Exact copy, no pictures: reproduce the lines from the one that holds "Given: Click the" through the end of the entries.
[Input records Boundary: Start]
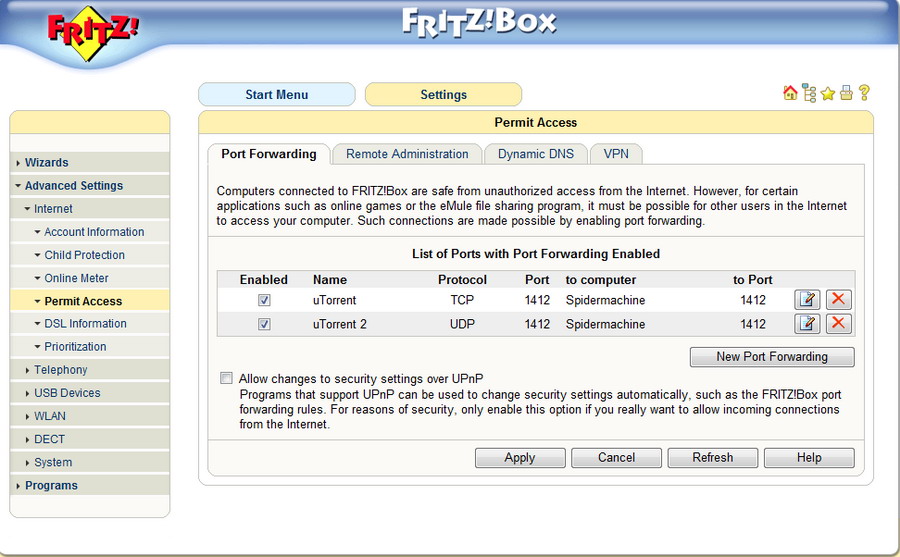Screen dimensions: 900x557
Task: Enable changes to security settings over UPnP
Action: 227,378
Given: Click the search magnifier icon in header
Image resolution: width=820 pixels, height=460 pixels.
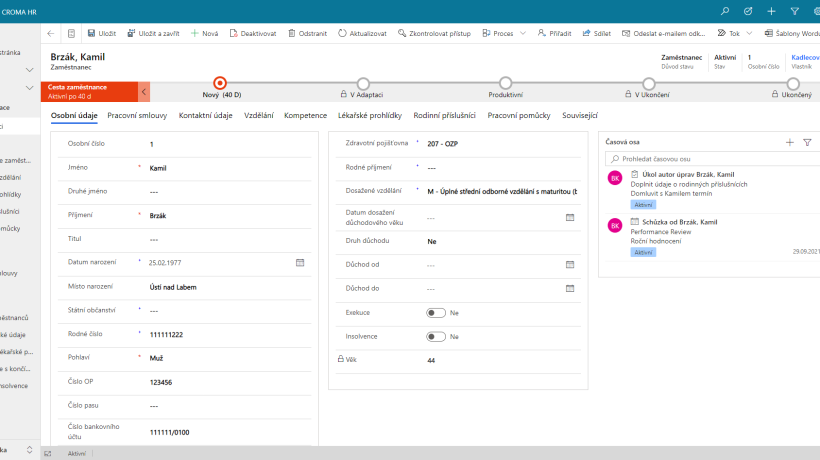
[Input records Boundary: End]
▸ **Expected answer**
Given: Click the search magnifier icon in header
Image resolution: width=820 pixels, height=460 pixels.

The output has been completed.